Trabalhaste depois no futebol feminino, na seleção portuguesa de sub-19. Como é que foi essa transição?
Surpreendeu-me o brio, o profissionalismo, o facto de ser muito mais fácil trabalhar com mulheres do que com homens. Da minha experiência foi muito fácil lidar com as várias gerações, trabalhei com sub-17, sub-19, também auxiliei em alguns jogos na seleção principal. Senti que havia potencial para se fazer o percurso que se fez nos últimos 10 anos. E se jogarmos de forma ajustada ao que é o perfil da jogadora portuguesa vamos ser muito competitivos. Por isso é que conseguimos estes resultados, é fruto da organização, do trabalho dos treinadores, das jogadoras e também de uma forma de jogar que tem sido promovida ao longo destes anos.
Trabalhaste com o Rui Águias na seleção Cabo Verde, quais são as principais diferenças entre um contexto de clube e de seleção?
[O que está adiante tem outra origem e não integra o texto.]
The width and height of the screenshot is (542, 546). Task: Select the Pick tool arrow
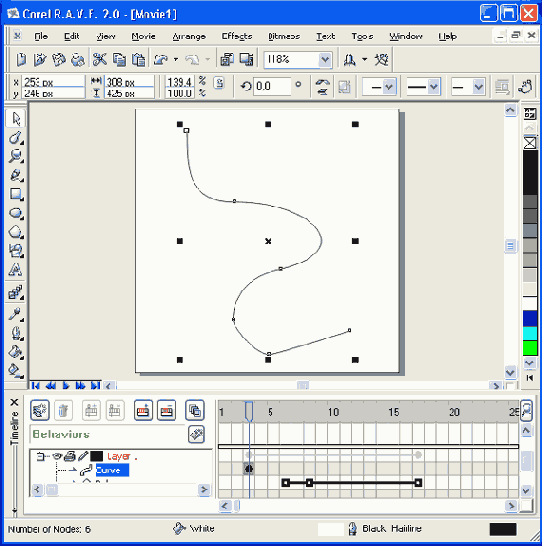[16, 119]
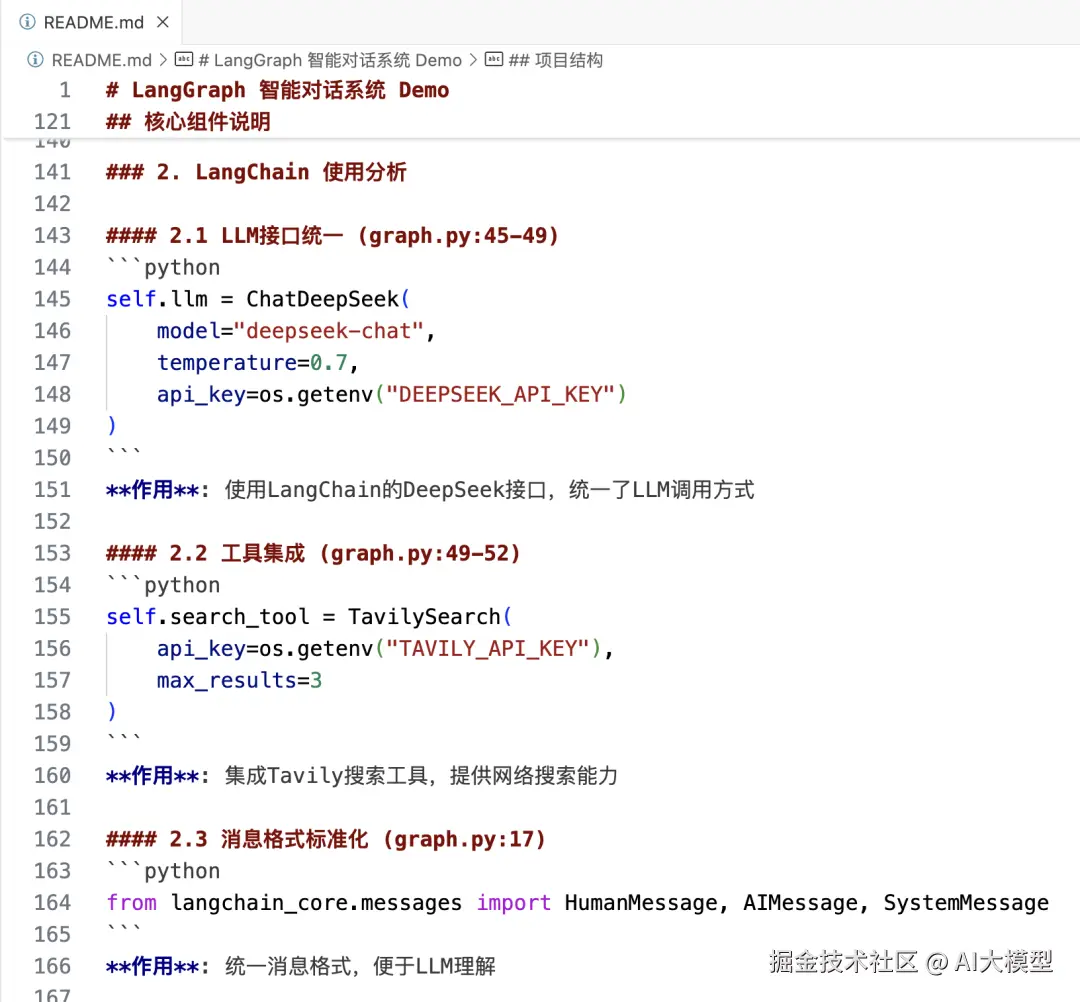The height and width of the screenshot is (1002, 1080).
Task: Place cursor in heading 2.1 LLM接口统一
Action: [x=332, y=236]
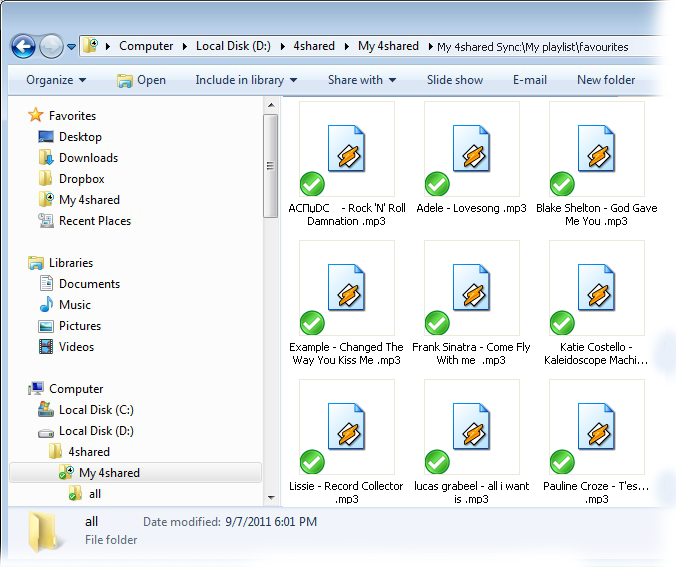Open the Include in library dropdown
The image size is (676, 572).
245,80
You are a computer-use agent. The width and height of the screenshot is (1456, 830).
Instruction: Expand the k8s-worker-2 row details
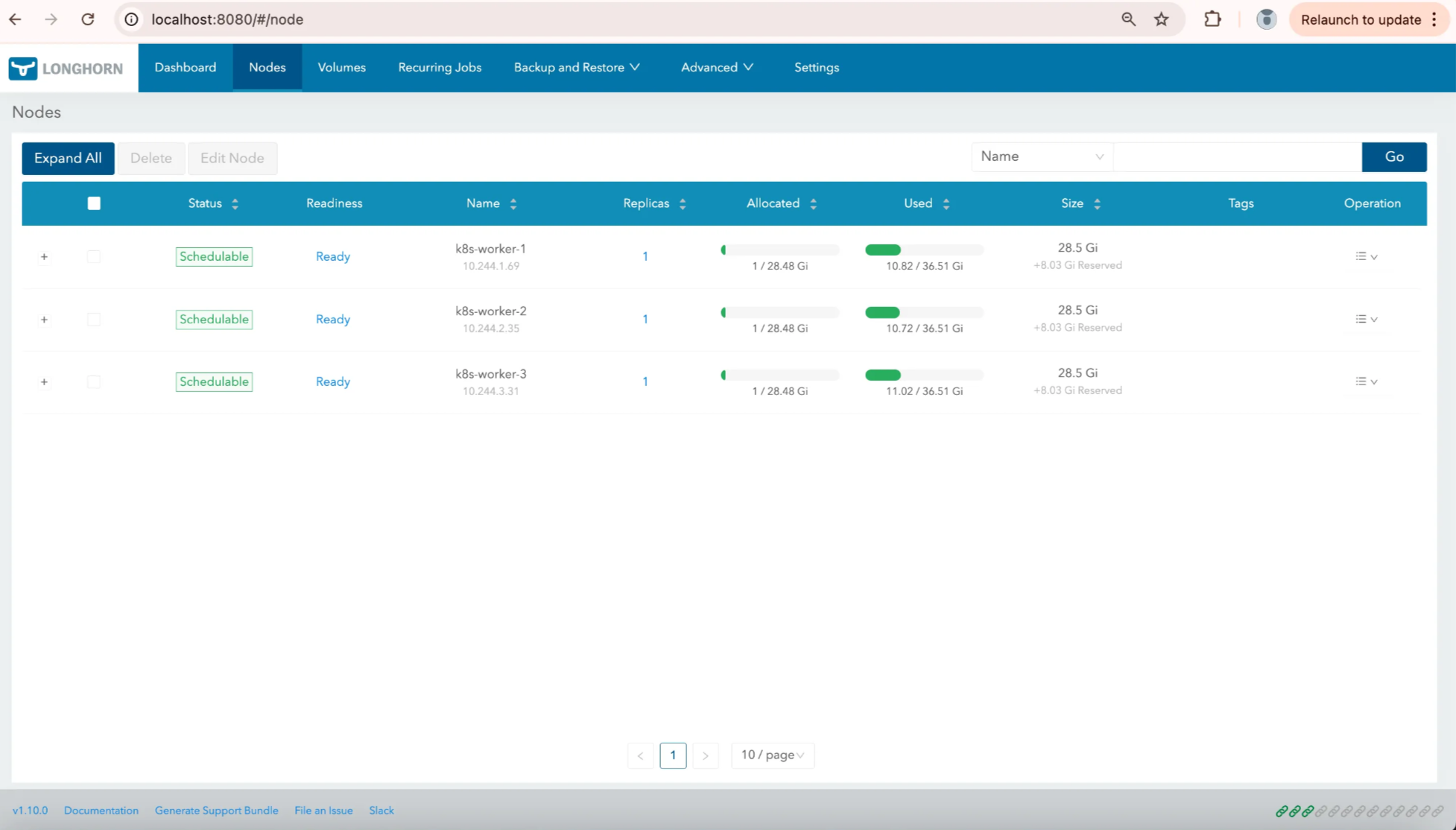44,319
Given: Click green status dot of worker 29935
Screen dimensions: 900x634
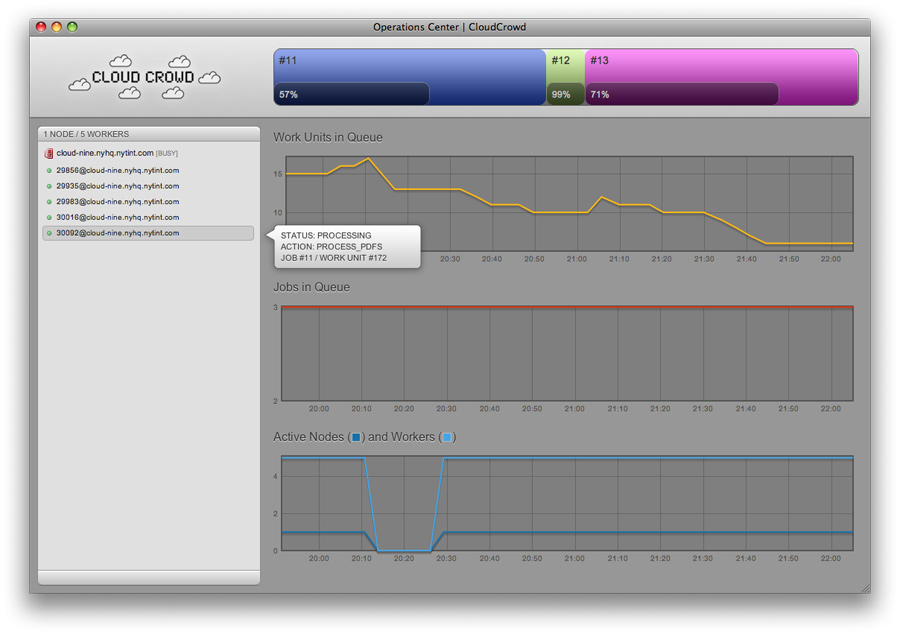Looking at the screenshot, I should 49,186.
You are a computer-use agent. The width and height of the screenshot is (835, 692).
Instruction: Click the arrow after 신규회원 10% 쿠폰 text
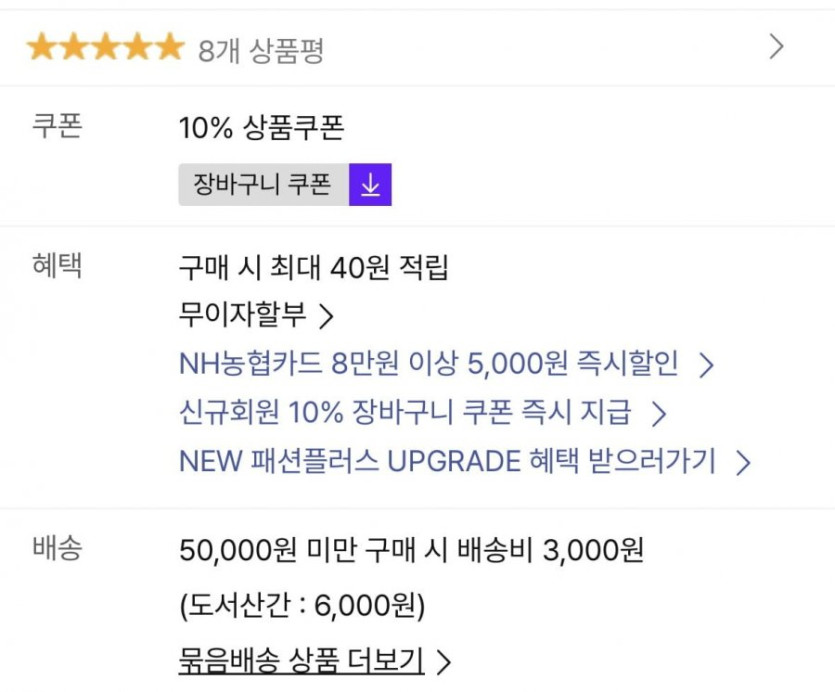click(658, 413)
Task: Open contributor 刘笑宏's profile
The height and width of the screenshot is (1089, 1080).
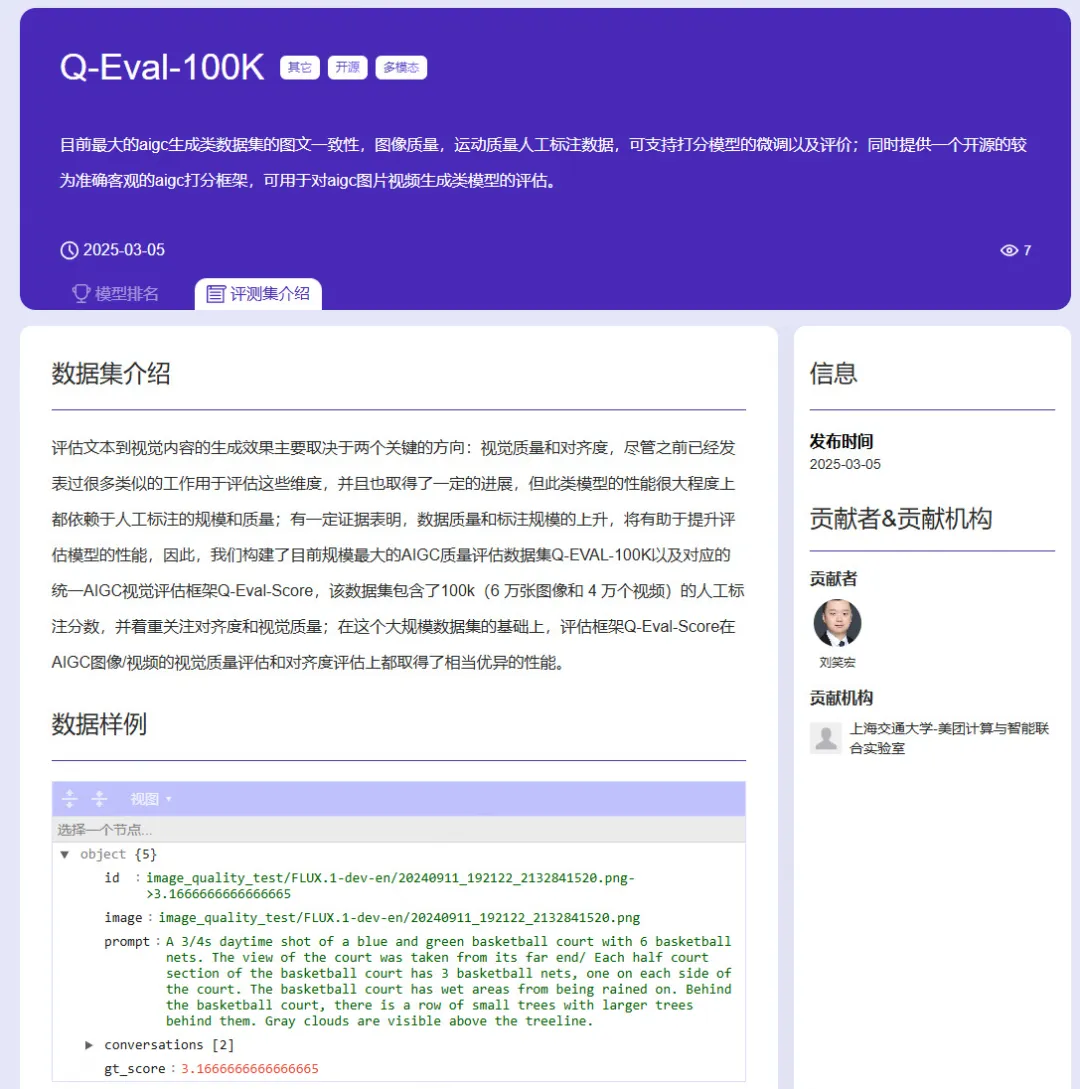Action: 838,661
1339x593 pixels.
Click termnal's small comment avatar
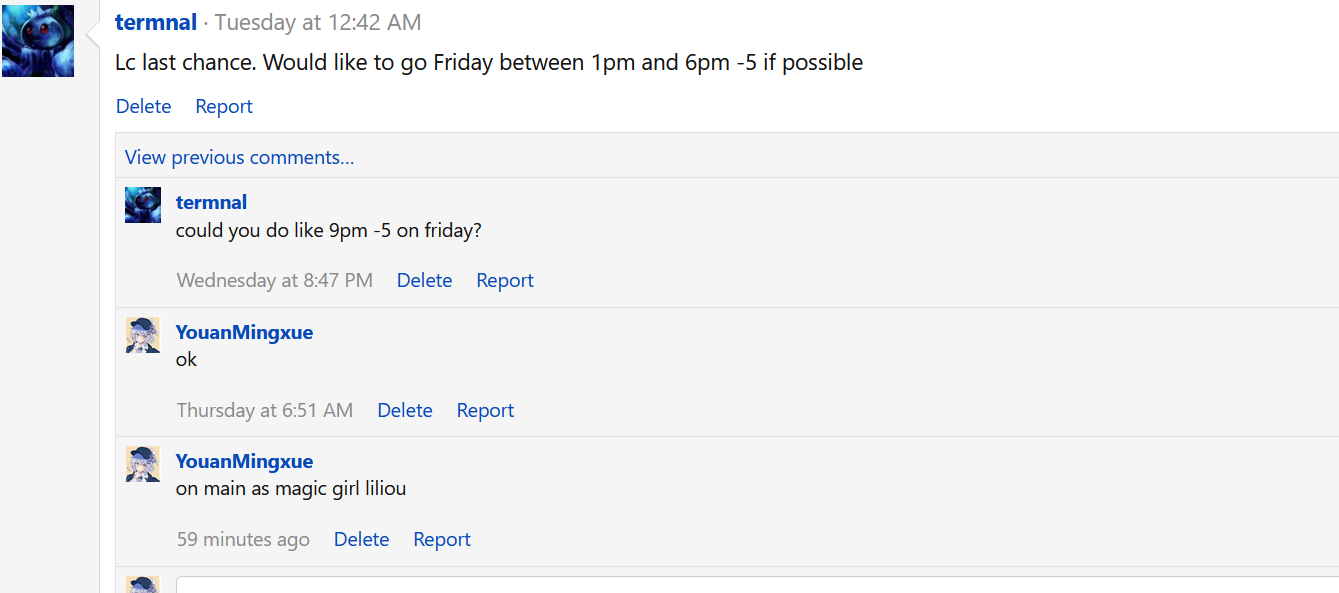click(x=143, y=205)

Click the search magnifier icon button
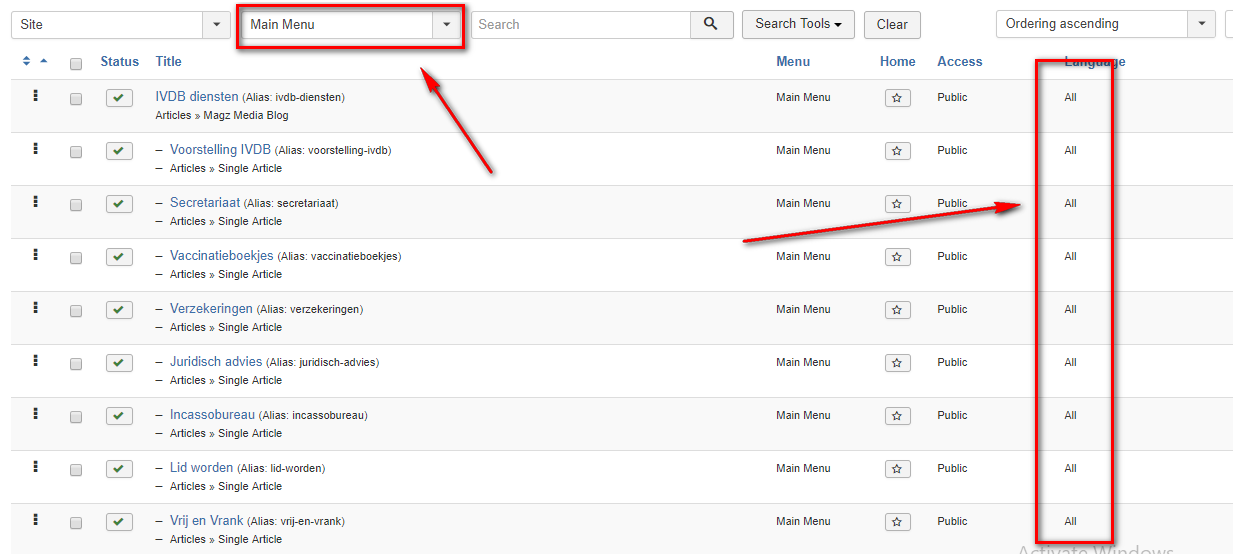tap(711, 25)
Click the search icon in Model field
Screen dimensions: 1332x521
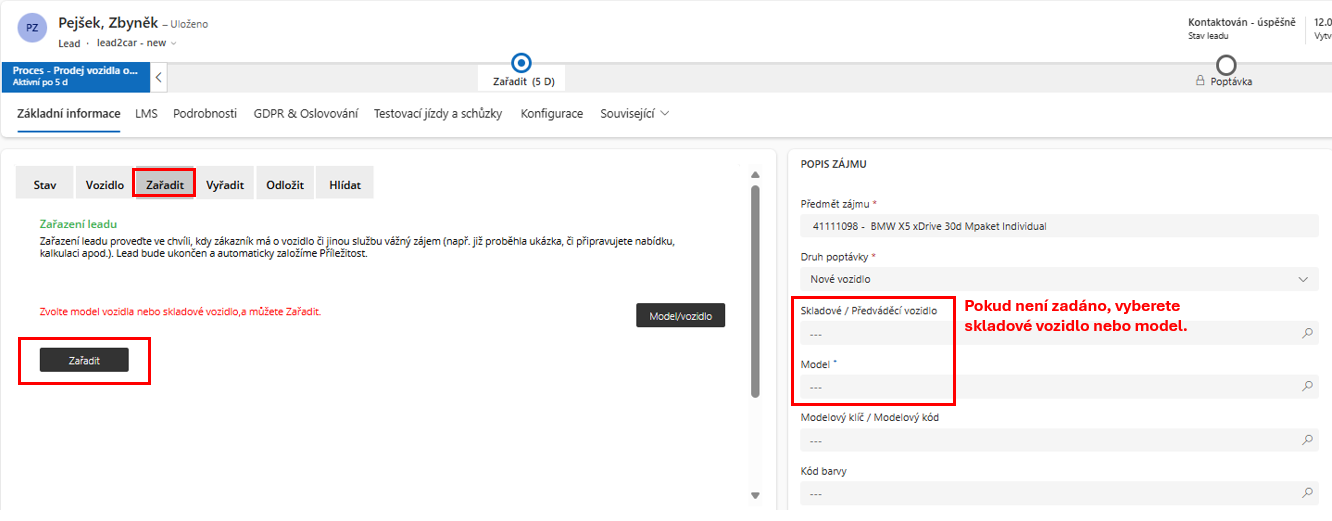[1307, 386]
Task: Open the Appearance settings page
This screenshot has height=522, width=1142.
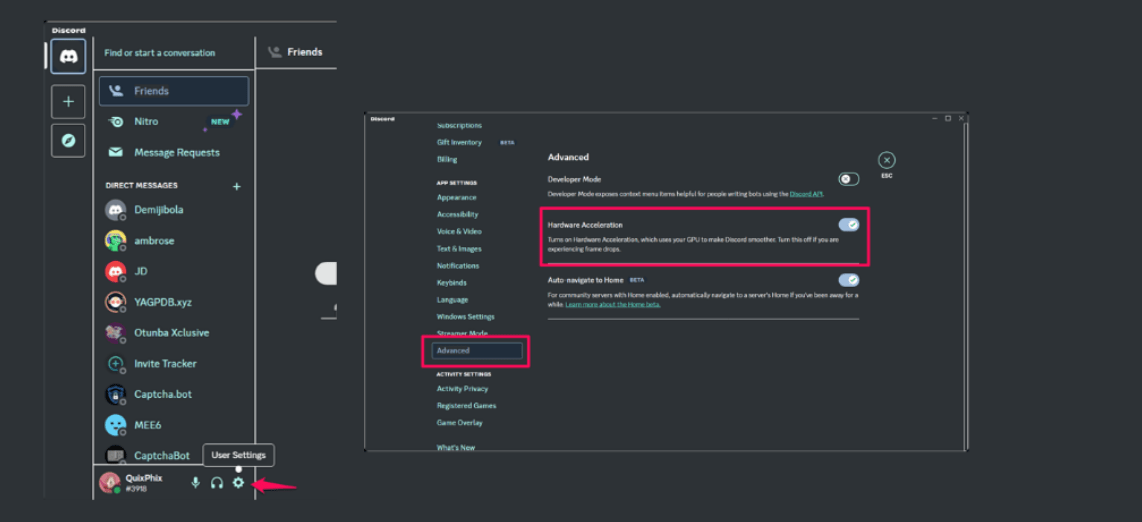Action: [x=456, y=197]
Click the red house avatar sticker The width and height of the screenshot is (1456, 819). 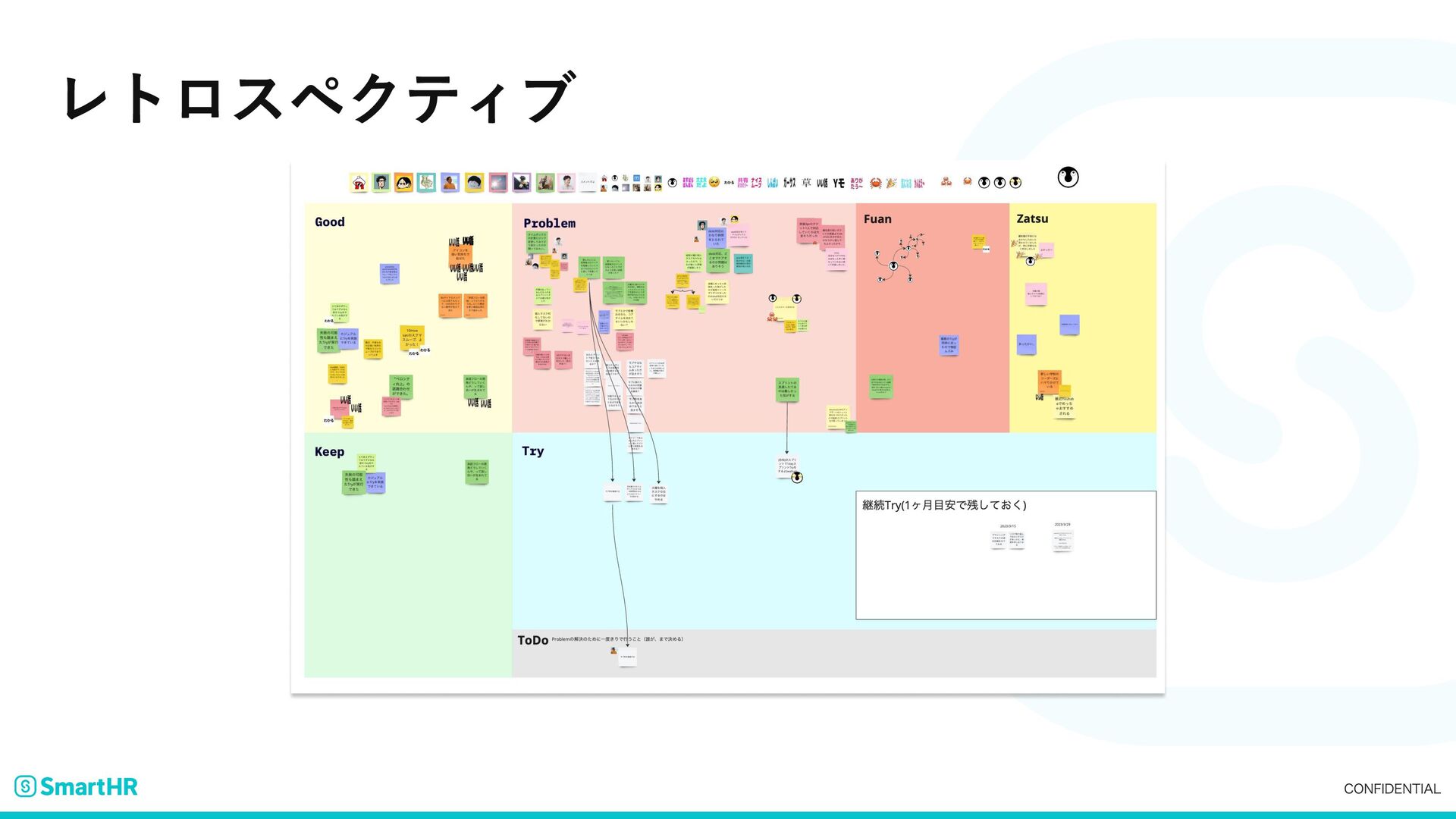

"Em Cabo Verde tive os melhores anos profissionais da minha vida, num contexto de muita adversidade, mas com pessoas muito comprometidas e positivas. As coisas por vezes têm tudo para não resultar, mas tivemos dois anos muito bons. Claro que na seleção temos a quebra da continuidade no processo, essa é evidente. Nas seleções estás 10, 12 dias, os jogadores chegam a conta gotas e tens muito mais dificuldades em desenvolver o processo, de uma etapa para a outra. Tem a ver com a relação que tens com o grupo, e priorizar o que é o mais importante no momento. No clube há uma continuidade marcada, mas ao longo do tempo o meu processo de clube, tem que ser tão paciente como o de seleção e priorizar muito bem o que se vai fazer durante a semana. Tens mais tempo para trabalhar, mas na seleção tens jogadores que se adaptam mais rápido, com mais qualidade e que respondem mais rápido ao que tu pedes.
Pelo meio, tens aí uma passagem curta pelo Olhanense.
Estivemos na segunda liga até final da época, nos últimos 17 jogos. Num contexto de crescimento profissional e pessoal. Estou muito grato ao Olhanense, infelizmente o clube está num momento muito difícil. Se o clube conseguir reajustar a sua relação com os adeptos, é um gigante adormecido e a cidade merece um Olhanense forte.
Quando chegas a um clube, quais são ideias que tentas desde logo implementar?
Há coisas do jogo que eu gosto bastante, jogo vertical, chegada à área. Para mim é muito importante que as ideias casem com os jogadores que tenho no plantel e com a cultura do clube. Vou para os clubes para promover a identidade dos locais, não vou para me promover a mim e potenciar as capacidades dos jogadores. Na minha carreira tem sido tudo muito natural."
Mais recentemente fazes um temporada no Pharco do Egito e duas no Busan IPark da Coreia do Sul. Duas culturas e um futebol completamente diferente.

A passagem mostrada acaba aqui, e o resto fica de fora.